The Alpha Who Regrets Losing Me
Chapter 29 – When Instinct Takes Over
The moment Kael moved, the fragile balance that had been holding everything together shattered completely.
There had been tension before, layered and controlled, contained beneath words and restrained posture, but this was something else entirely. This was instinct taking over, stripping away every layer of civility and exposing what remained underneath.
The city still surrounded us, still filled with unaware people moving through their routines, yet none of it mattered anymore. The space we stood in had become something separate, something sealed off from the rest of the world.
Kael didn’t hesitate.
He closed the distance with a speed that blurred the edges of his movement, his hand catching Rowan’s collar with enough force to drag him forward instead of pushing him back. The impact that followed was not loud, yet it carried a weight that traveled through the ground, a physical reminder that this was no longer a confrontation built on words.

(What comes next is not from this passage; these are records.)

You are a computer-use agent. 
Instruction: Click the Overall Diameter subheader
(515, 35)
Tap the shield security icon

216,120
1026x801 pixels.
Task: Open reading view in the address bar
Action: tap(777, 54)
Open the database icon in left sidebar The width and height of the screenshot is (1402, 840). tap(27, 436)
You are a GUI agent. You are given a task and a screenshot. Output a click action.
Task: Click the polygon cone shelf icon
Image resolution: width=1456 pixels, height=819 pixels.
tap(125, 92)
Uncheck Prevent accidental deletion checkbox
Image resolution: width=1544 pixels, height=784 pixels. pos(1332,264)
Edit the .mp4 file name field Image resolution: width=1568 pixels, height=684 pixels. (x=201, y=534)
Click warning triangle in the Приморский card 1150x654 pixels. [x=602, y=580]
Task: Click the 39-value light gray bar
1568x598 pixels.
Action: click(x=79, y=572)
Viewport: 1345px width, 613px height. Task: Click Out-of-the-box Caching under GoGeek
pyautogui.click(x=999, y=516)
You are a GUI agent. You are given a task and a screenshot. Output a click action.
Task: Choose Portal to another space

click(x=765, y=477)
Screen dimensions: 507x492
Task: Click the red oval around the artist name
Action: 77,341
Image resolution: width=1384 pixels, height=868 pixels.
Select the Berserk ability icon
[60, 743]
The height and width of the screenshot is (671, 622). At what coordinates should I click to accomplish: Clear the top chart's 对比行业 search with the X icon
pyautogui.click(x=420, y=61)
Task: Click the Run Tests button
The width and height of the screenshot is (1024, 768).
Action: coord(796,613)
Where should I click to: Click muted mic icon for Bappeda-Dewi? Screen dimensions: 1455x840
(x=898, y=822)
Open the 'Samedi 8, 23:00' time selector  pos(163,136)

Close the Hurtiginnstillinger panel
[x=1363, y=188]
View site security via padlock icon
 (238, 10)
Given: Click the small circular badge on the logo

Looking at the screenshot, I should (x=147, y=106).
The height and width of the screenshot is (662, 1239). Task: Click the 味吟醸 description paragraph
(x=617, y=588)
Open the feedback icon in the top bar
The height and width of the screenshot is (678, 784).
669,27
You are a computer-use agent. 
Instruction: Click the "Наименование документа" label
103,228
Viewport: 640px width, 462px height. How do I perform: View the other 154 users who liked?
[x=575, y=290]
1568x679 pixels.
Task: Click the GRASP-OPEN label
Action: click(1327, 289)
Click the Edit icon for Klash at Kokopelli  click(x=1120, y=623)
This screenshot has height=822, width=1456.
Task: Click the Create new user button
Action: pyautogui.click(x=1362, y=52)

Rowan absorbed the force without losing balance, his body adjusting instantly, redirecting the momentum rather than resisting it. Instead of stepping away, he stepped into it, turning the movement into leverage as his hand came up to break Kael’s grip while shifting his stance just enough to regain control of the space between them.
They moved again almost immediately, faster this time, their actions no longer exploratory but precise and intentional. There was no wasted motion, no hesitation, no visible uncertainty. It became clear within seconds that both of them were not only strong, but experienced in a way that made this kind of conflict feel familiar rather than unexpected.
The most unsettling part was not the fight itself. It was the silence around it.
No one reacted.
No one turned.
The people passing just meters away continued walking as if nothing was happening, as if two Alphas tearing into each other in the middle of the street simply did not exist within their reality.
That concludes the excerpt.